YOU don't need statistics to confirm Newcastle's deep-rooted car culture.
Coal might have been responsible for the city's industrial foundation, but it was petrol that ignited generations of its youth.
Nowhere has the passage of modern motoring history been witnessed more faithfully than at Nobbys beach car park on Friday and Saturday nights.
Descending on the famous car park after cruising the beaches or Hunter Street in everything from bongo vans to pimped up Astras has been a rite of passage for generations of local kids.
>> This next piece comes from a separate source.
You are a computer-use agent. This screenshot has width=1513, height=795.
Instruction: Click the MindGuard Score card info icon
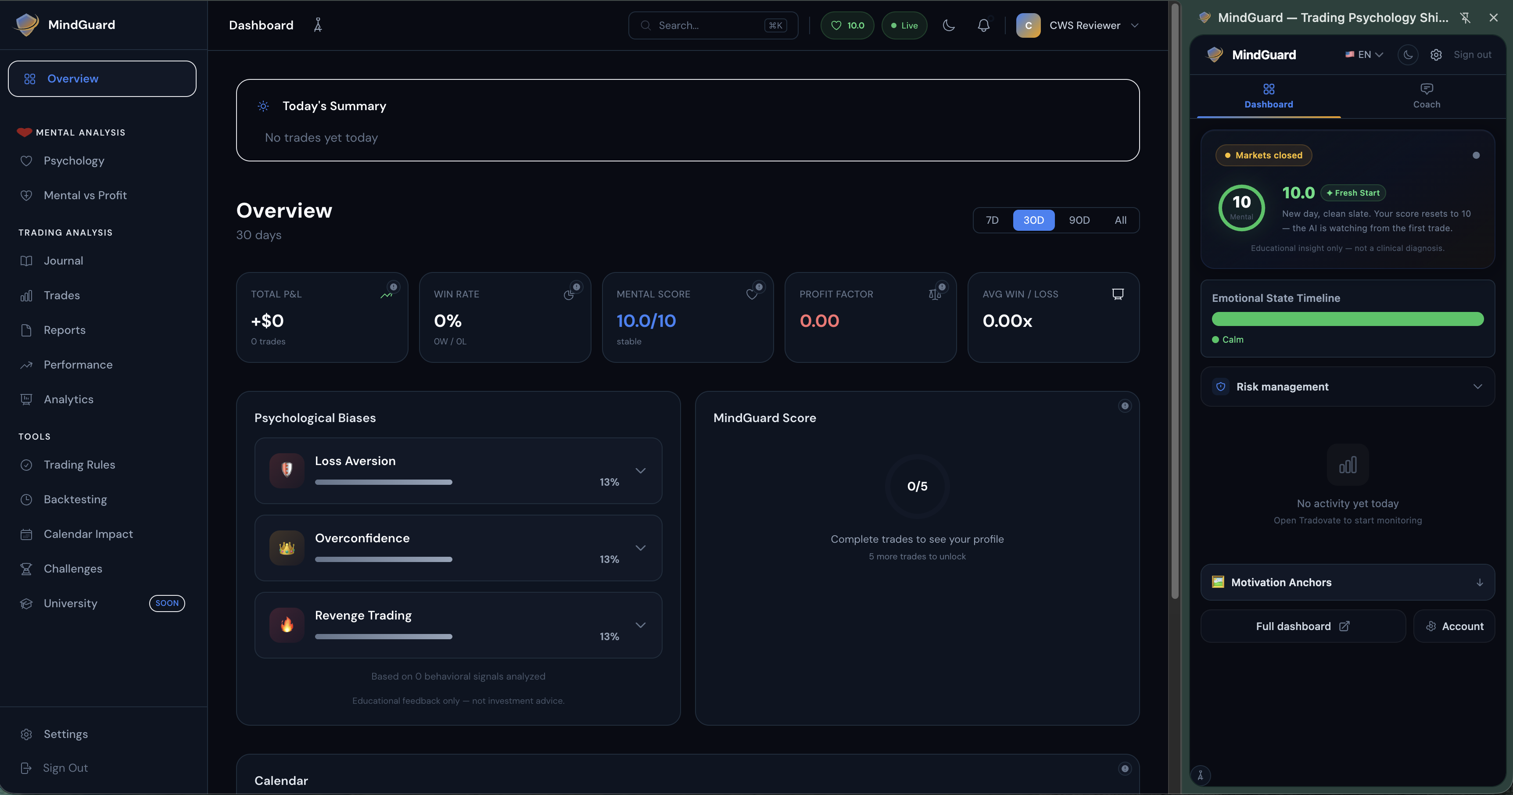tap(1124, 406)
Perhaps Bob Hudson captured Newcastle's car culture best in the chorus of his 1975 The Newcastle Song:
Anyway there was this mob of blokes driving down Hunter Street
in the front seat of the hot FJ
with chrome plated grease nipples
and twin overhead foxtails,
and the coolest of them all,
who got to sit near the window,
was young Norm.
Then there was guitarist Les Hall and drummer Herman Kovacs, the Hunter "gang" behind Ted Mulry's hit Jump In My Car from the same year.
Two decades later, Newcastle Regional Museum celebrated our car love affair with the Auto Fetish, The Mechanics of Desire exhibition.
Rising petrol prices and the suffocating forces of conformity within the motoring industry have taken some of the grunt out off Newcastle's proud car culture over the past decade.
WRXs may have replaced the Cleveland 351s in Hunter Street and flip-flop paint replaced burnt orange as the colour or choice, but Newcastle will probably always love its cars.